Add @views to all functions that use slices. None of these functions that mutate the output should allocate anything.

Also I guess that LoopVectorizations can give these loops an additional boost.

1 Like

It is not the = , it is the slice. Slices in Julia allocate a new array by default. And views solve that.

1 Like

It should also show better performance for C1 than C0, even for 5x5:

julia> using LoopVectorization

julia> function modifyC0!(A, B, C, i)
           @views C[i, :] .= A[i, :] .* B[i, :]
       end
modifyC0! (generic function with 1 method)

julia> function modifyC1!(A, B, C, i)
           @views C[:, i] .= A[:, i] .* B[:, i]
       end;

julia> function modifyC0_turbo!(A, B, C, i)
           @turbo @views C[i, :] .= A[i, :] .* B[i, :]
       end
modifyC0_turbo! (generic function with 1 method)

julia> function modifyC1_turbo!(A, B, C, i)
           @turbo @views C[:, i] .= A[:, i] .* B[:, i]
       end;

julia> A = rand(5, 5);

julia> B = rand(5, 5);

julia> C = Array{Float64}(undef, 5, 5);

julia> @btime modifyC0!($A, $B, $C, 1);
  17.038 ns (0 allocations: 0 bytes)

julia> @btime modifyC1!($A, $B, $C, 1);
  16.355 ns (0 allocations: 0 bytes)

julia> @btime modifyC0_turbo!($A, $B, $C, 1);
  11.340 ns (0 allocations: 0 bytes)

julia> @btime modifyC1_turbo!($A, $B, $C, 1);
  9.155 ns (0 allocations: 0 bytes)

Something else to show off with ordering:

using LoopVectorization
function modify!(C, A, B)
    @inbounds for n in indices((C,A,B),2), m in indices((C,A,B),1)
        C[m,n] = A[m,n] * B[m,n]
    end
end
function modify_turbo!(C, A, B)
    @turbo for n in indices((C,A,B),2), m in indices((C,A,B),1)
        C[m,n] = A[m,n] * B[m,n]
    end
end
A = rand(32,32); B = rand(32,32); C = similar(A);
@btime modify!($C,$A,$B)
@btime modify_turbo!($C,$A,$B)

@btime modify!($C',$A',$B')
@btime modify_turbo!($C',$A',$B')

I get

julia> @btime modify!($C,$A,$B)
  121.922 ns (0 allocations: 0 bytes)

julia> @btime modify_turbo!($C,$A,$B)
  53.863 ns (0 allocations: 0 bytes)

julia> @btime modify!($C',$A',$B')
  417.021 ns (0 allocations: 0 bytes)

julia> @btime modify_turbo!($C',$A',$B')
  53.360 ns (0 allocations: 0 bytes)

It’ll swap the loops into whatever order it predicts will be fastest. Hence, why we don’t see any slowdown when transposing all three arrays.

5 Likes

It’s both.

A slice expression like A[i, :] does indeed create a copy by default, unless you opt-in to views using the @views macro or similar.

However, the A[i, :] .* B[i, :] operation also allocates an array for the result of the .*, unless this elementwise multiplication is fused with the assignment loop using .=. Julia can’t do this by default with = because loop fusion may change the semantics and proving that it doesn’t is a hard task for a compiler.

This shouldn’t be too amazing. Loops are fast in Julia. How do you think broadcast is implemented?

(You really want to go to something like 1000x1000 to investigate cache effects.)

3 Likes

@stevengj thanks for the clarification and for the link. They were very helpful.

I meant amazing in a good way, since that’s exactly what I want to show to the attendants of my introductory workshop. Initially, I was struggling to get these results with BenchmarkTools despite my expectation that loops were supposed to be as fast as broadcast. When I finally got to see the results that loops were even faster than broadcast, I was impressed.

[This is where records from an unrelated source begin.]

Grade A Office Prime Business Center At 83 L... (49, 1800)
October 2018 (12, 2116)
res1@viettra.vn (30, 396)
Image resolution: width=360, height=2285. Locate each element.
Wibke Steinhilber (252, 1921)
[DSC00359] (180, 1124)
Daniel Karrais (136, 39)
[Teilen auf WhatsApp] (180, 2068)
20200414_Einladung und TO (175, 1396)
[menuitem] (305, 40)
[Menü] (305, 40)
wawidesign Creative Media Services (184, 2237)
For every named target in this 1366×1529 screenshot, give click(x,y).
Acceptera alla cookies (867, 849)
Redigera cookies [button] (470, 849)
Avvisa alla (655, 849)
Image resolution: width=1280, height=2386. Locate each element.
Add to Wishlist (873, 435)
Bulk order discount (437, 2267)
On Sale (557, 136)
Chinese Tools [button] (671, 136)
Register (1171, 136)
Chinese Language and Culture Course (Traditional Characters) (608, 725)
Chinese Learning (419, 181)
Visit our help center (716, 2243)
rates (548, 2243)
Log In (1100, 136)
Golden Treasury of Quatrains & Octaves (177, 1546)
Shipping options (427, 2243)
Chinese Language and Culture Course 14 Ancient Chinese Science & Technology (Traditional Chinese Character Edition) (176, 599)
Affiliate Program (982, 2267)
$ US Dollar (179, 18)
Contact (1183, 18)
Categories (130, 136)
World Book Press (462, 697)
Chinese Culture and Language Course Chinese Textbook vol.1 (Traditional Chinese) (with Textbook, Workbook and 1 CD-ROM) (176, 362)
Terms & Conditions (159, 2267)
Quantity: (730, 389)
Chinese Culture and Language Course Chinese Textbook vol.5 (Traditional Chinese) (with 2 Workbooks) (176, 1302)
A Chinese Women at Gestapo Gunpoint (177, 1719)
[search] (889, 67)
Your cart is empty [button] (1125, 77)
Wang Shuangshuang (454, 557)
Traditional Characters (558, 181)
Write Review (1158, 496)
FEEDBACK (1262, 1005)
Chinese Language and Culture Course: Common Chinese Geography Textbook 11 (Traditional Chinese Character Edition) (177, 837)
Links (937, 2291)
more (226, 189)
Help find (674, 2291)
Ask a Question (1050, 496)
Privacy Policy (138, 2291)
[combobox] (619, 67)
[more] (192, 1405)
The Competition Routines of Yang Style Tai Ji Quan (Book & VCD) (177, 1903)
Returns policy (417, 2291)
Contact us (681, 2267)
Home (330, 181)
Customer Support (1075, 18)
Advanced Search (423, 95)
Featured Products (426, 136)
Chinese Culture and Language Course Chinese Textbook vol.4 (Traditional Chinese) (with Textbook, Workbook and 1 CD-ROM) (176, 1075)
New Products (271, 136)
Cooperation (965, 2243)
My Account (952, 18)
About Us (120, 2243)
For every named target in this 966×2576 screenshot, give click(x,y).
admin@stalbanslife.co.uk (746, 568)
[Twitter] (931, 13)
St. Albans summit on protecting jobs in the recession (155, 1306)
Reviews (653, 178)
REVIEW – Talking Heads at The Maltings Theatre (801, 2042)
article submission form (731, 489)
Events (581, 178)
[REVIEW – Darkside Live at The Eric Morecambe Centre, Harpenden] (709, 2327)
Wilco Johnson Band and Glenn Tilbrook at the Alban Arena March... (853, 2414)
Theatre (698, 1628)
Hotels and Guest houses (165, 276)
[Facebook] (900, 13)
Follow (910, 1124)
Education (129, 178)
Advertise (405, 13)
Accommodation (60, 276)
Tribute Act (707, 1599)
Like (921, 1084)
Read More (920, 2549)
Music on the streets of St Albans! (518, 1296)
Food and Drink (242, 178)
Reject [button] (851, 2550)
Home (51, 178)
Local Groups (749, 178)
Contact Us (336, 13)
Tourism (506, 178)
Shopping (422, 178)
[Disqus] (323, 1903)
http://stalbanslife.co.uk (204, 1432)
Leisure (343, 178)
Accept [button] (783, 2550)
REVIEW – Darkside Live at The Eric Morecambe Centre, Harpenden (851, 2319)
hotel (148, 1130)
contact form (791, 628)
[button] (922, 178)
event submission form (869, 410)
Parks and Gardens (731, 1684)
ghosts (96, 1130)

A lot of people coming from Python spend a lot of time thinking about how to vectorize their code, but in Julia sometimes the opposite is true.

On a second note, I was not aware of the LoopVectorization library. In some cases, writing the computation in vectorized format could be more expressive. However, the benchmarks show that broadcast was inferior in terms of performance. Therefore, it is good to know that the @turbo macro sort of closes this loop and brings broadcast in par with a pure loop implementation.